--- Task item ---
Write out again, unchanged, the line that has "Click the R runs column header" and each following line through the end of the entries below; leave pictures out.

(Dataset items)

┌──

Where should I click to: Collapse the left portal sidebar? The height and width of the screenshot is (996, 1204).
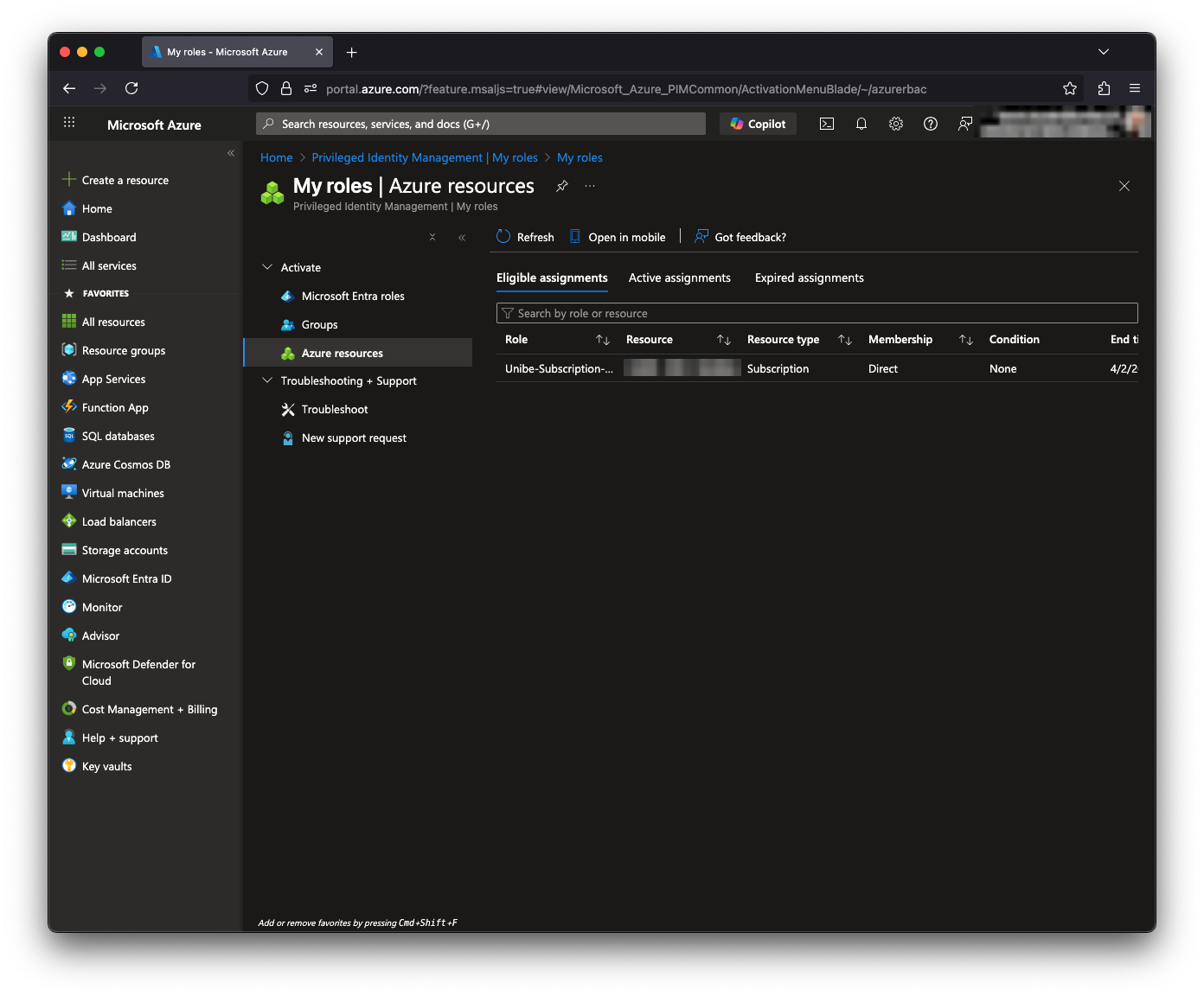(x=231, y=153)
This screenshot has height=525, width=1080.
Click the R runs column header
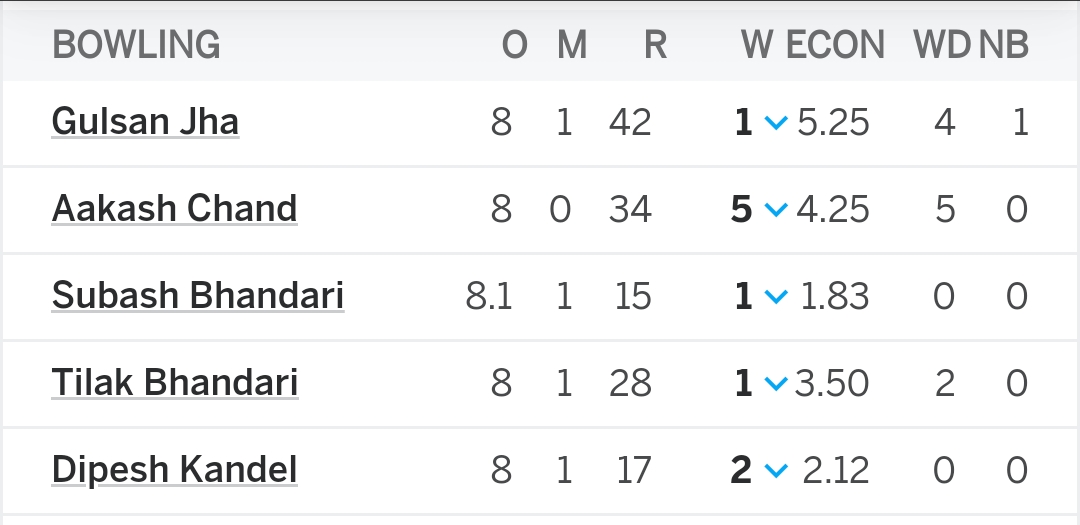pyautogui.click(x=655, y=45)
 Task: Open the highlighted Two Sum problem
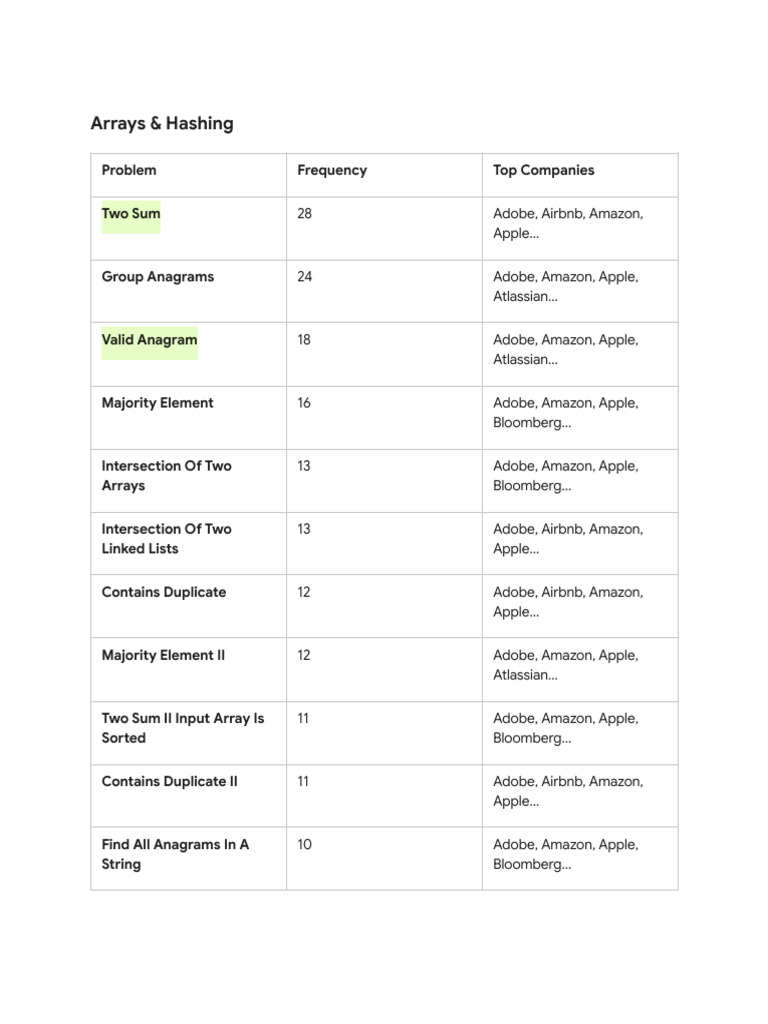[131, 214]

└──

--- Output for this exercise ---
Click the R runs column header
pyautogui.click(x=655, y=45)
 Task: Open the highlighted Two Sum problem
[131, 214]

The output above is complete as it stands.